Tarun Chitra pfp
Tarun Chitra
@pinged
One of the most interesting things that those in Ethereum can learn about from Solana is Jito's MEV auction; here are some high level differences: 1. # of auctions isn't fixed per slot; dynamically changes based on txns 2. Set of auctions implicitly defines a DAG of state priority 3. Often more efficient than PBS (!)
5 replies
31 recasts
99 reactions

Tarun Chitra pfp
Tarun Chitra
@pinged
Let's try to dive into these features and get some heuristics for why they help 1. Dynamic auctions The number of auctions run in a slot changes based on the transactions; for instance, if there are 6 txns going to 3 different Uniswap pools, then three auctions are implicitly run for each Uniswap pool
1 reply
0 recast
0 reaction

Tarun Chitra pfp
Tarun Chitra
@pinged
Note that the number of auctions depends on the particular state (= Uniswap reserves at program address X) that is touched — if there were only 2 different pools interacted with, then there are only two auctions tl;dr you only _know_ the number of PBS style auctions you run _conditional_ on a set of bundles!
1 reply
0 recast
0 reaction

Tarun Chitra pfp
Tarun Chitra
@pinged
Why do dynamic auctions?

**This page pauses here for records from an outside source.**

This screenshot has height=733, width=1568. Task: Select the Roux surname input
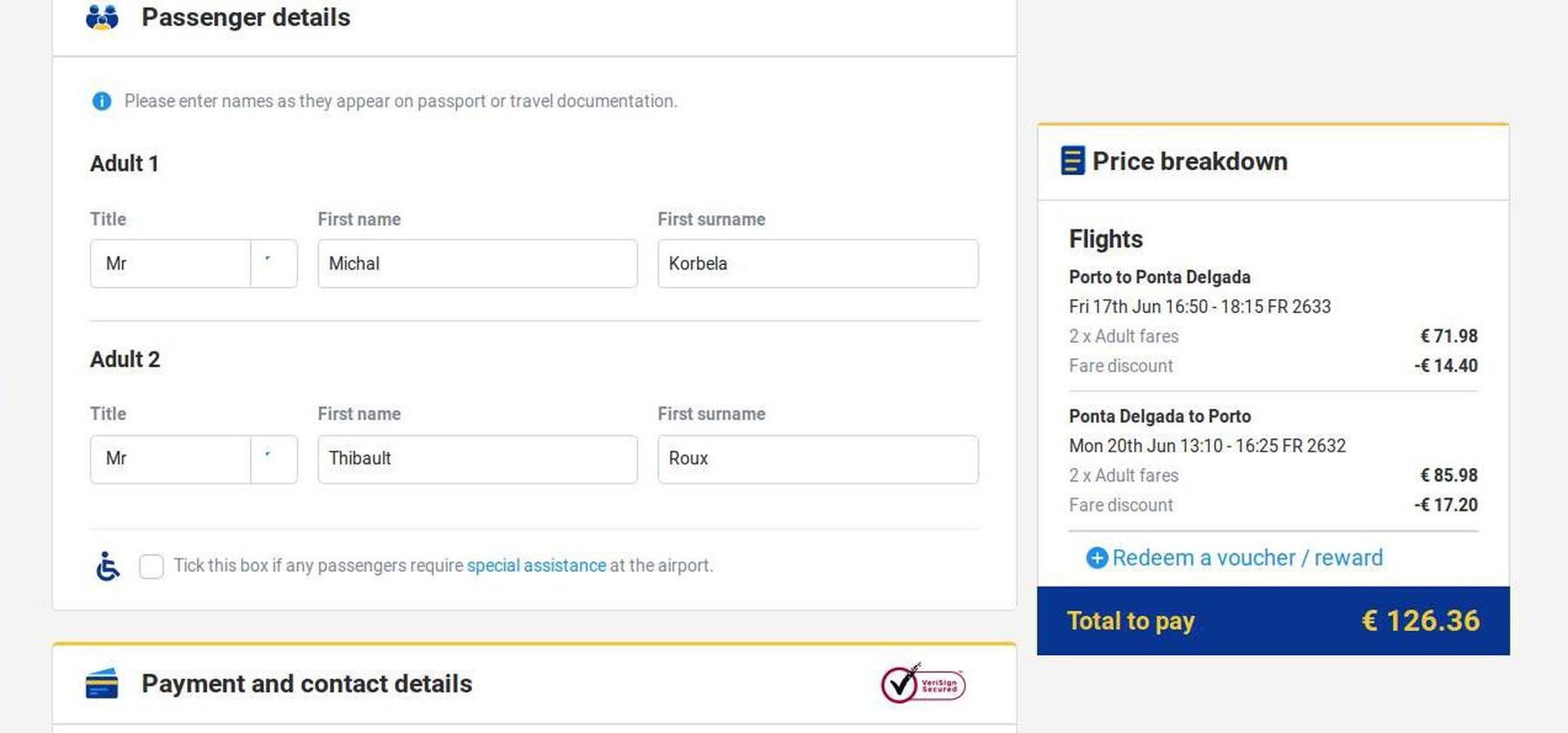tap(817, 458)
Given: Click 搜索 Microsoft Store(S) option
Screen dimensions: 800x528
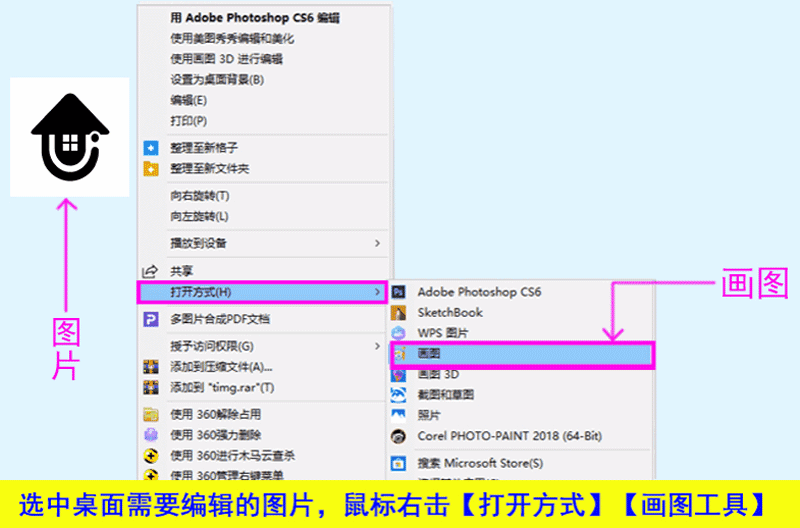Looking at the screenshot, I should click(480, 463).
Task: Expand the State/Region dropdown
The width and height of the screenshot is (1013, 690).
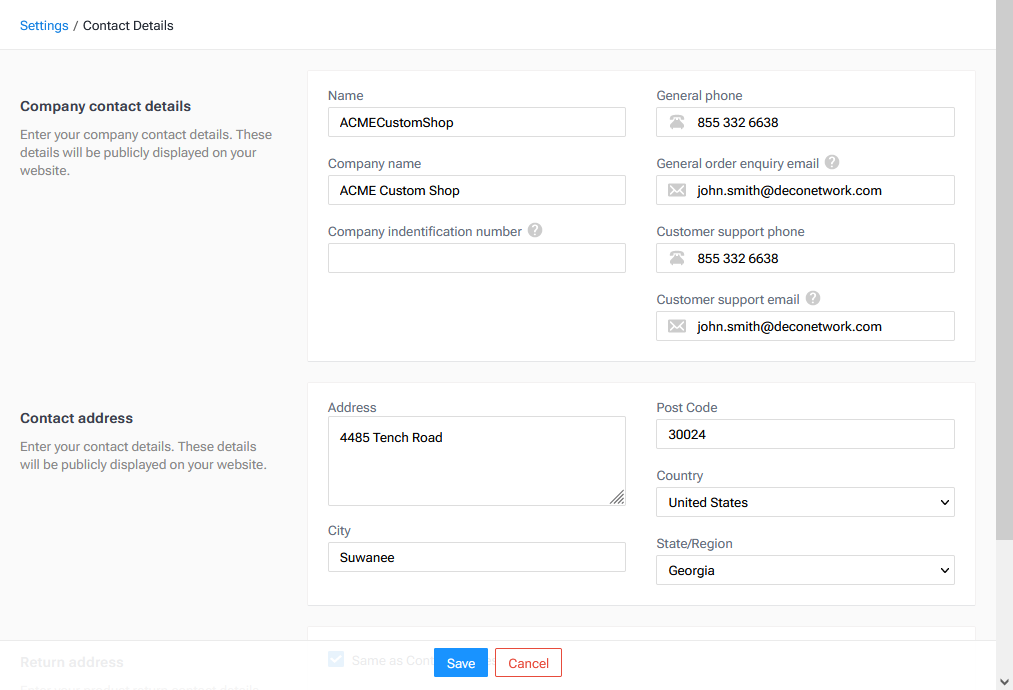Action: [x=805, y=570]
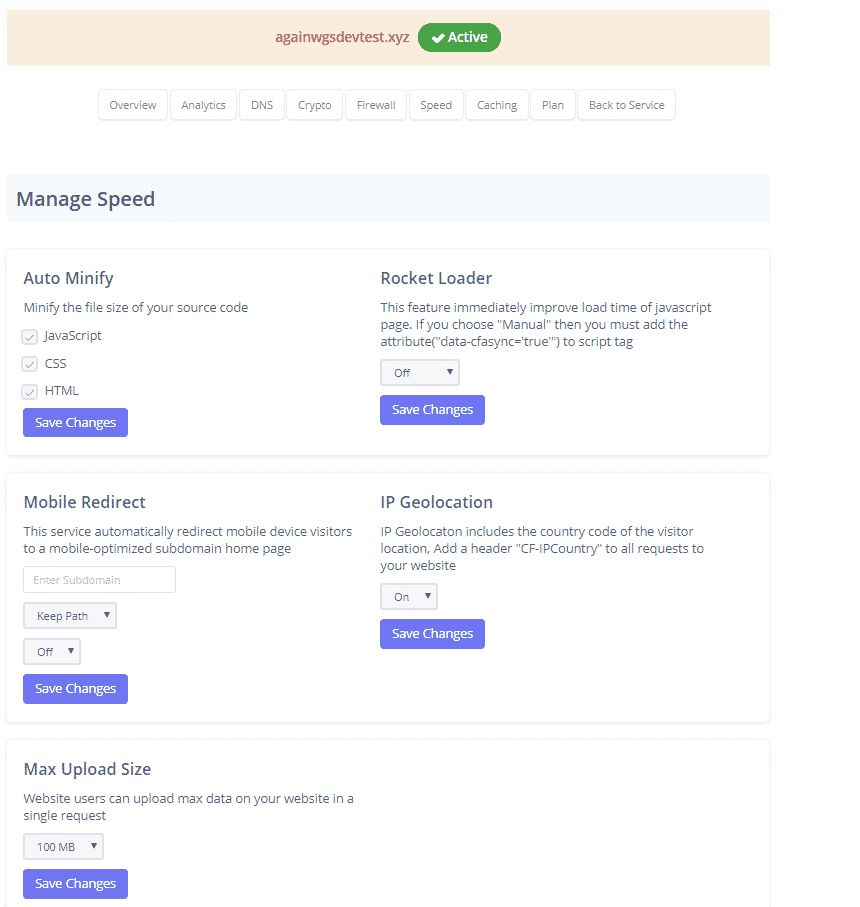
Task: Open the IP Geolocation On dropdown
Action: coord(409,597)
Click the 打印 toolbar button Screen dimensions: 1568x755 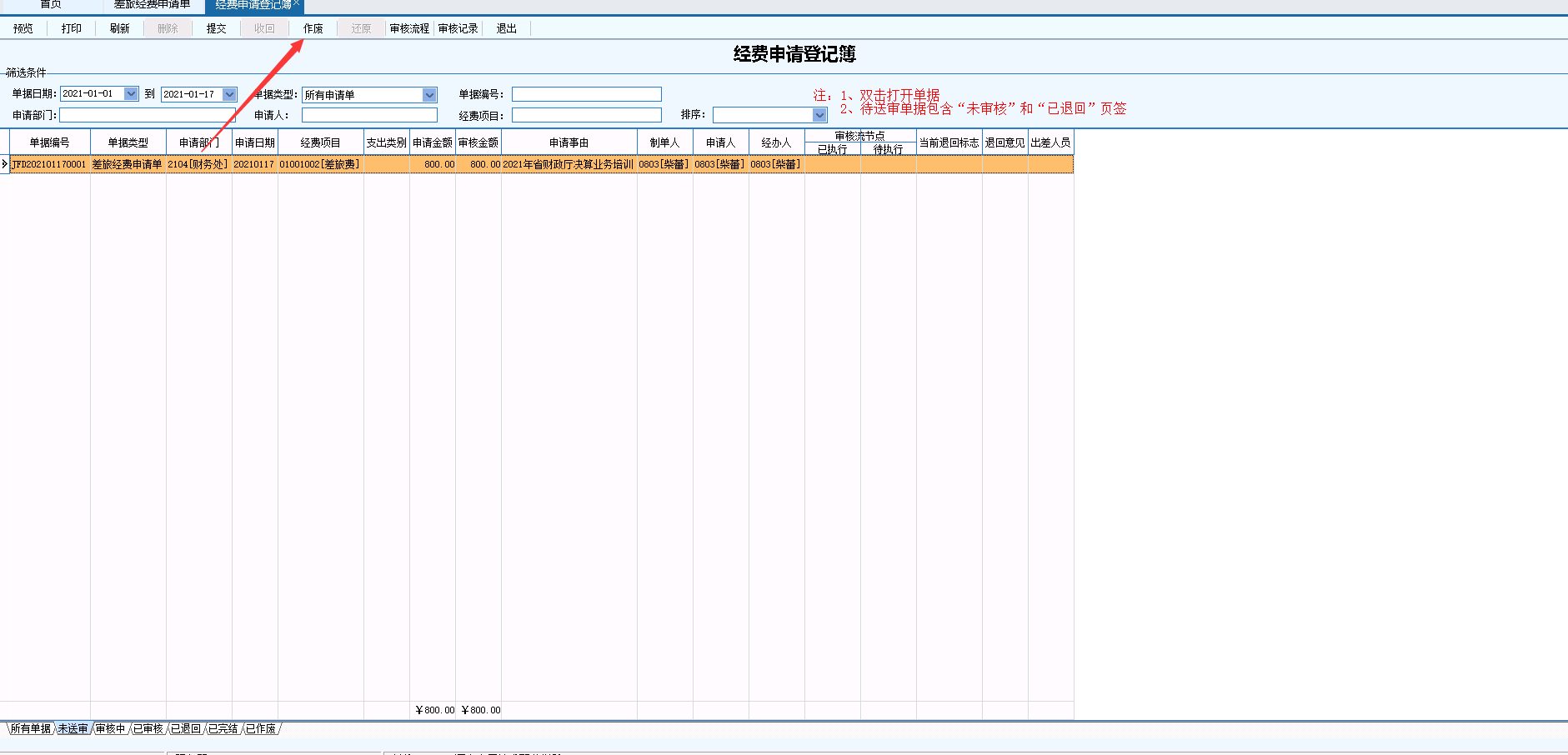click(72, 28)
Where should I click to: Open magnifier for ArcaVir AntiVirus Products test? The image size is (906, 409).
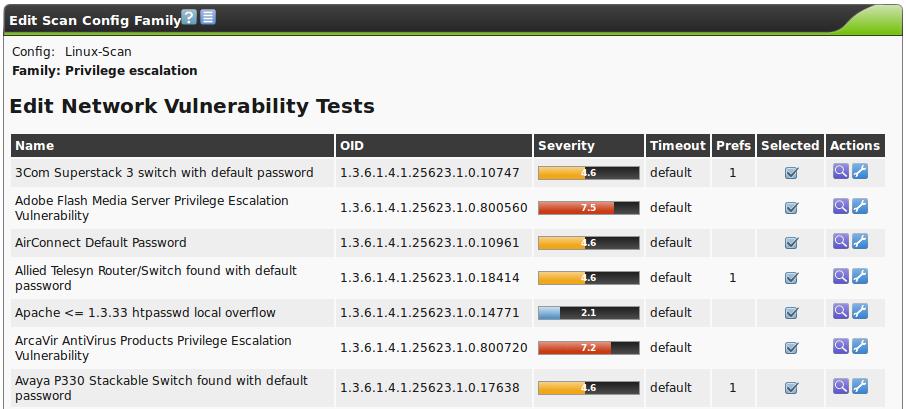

A. Parallelism: if state is disjoint, auctions can be run in parallel) B. Streaming: Allow transactions to be streamed directly to proposers rather than need to be collected and batched in a mempool — when a new transaction arrives and touches new state, a new auction is started
2 replies
0 recast
4 reactions

Tarun Chitra pfp
Tarun Chitra
@pinged
C. Lower bid sniping: Different auctions are independent — 'reserve price' is lower as competition is partitioned vs. everyone competing for the same item in a PBS-style single item auction — like a combinatorial clock auction (c.f. Ausubel https://www.ausubel.com/auction-papers/practical-guide-to-the-cca.pdf)
1 reply
0 recast
1 reaction

Tarun Chitra pfp
Tarun Chitra
@pinged
Mathematically, these three things give you _very_ different queueing behavior A single item auction (e.g. PBS) tends to have a classic M/M/1 queue behavior (assuming rational + random bidders) — there's a single auction and it has some notion of probabilistic arrivals https://en.wikipedia.org/wiki/M/M/1_queue
1 reply
0 recast
0 reaction

Tarun Chitra pfp
Tarun Chitra
@pinged
On the other hand, the Jito style auction has an arrival process that looks more like the Chinese Restaurant Process — a probabilistic process where a 'customer' (txn) arrives and joins an existing auction with some probability or starts a new auction ("joins an empty table") with some probability
2 replies
0 recast
3 reactions

Sheldon Trotman pfp
Sheldon Trotman
@sheldon
Is the concept of multiple (non-fixed # of) parallel auctions to imply better pricing of more granular pieces of state? And if not, along what axis of “efficient” are you considering better than PBS style (eg lower overall price, less competitive)? And wouldn’t this mean then less revenue? I am missing something.
1 reply
0 recast
0 reaction

Tarun Chitra pfp
Tarun Chitra
@pinged
Great question! Efficiency here is the 'classical' economic notions of efficiency: 1. Welfare (sum of all user utilities) maximization 2. Revenue (sellers' utilities) maximization These two are often at odds, but what you can show, in some cases, parallel auctions increase _both_ welfare and revenue
2 replies
0 recast
1 reaction

Tarun Chitra pfp
Tarun Chitra
@pinged
Getting the precise model for 'bidders' and 'sellers' correct is important (especially since blockchains have credibility issues, see link) but in a reasonable model, you can find both increase monotonically over PBS https://arxiv.org/abs/2301.12532
2 replies
0 recast
0 reaction

Sheldon Trotman pfp
Sheldon Trotman
@sheldon
Ah ok! but I imagine that low price auctions would have the unintended problem that it is advantageous (if reward is large) to lock near by state (eg v small swaps on other pools) so you make a giant table which makes MEV modeling easier & similar to PBS. I also get a priority bump by scheduler. Or is this not right?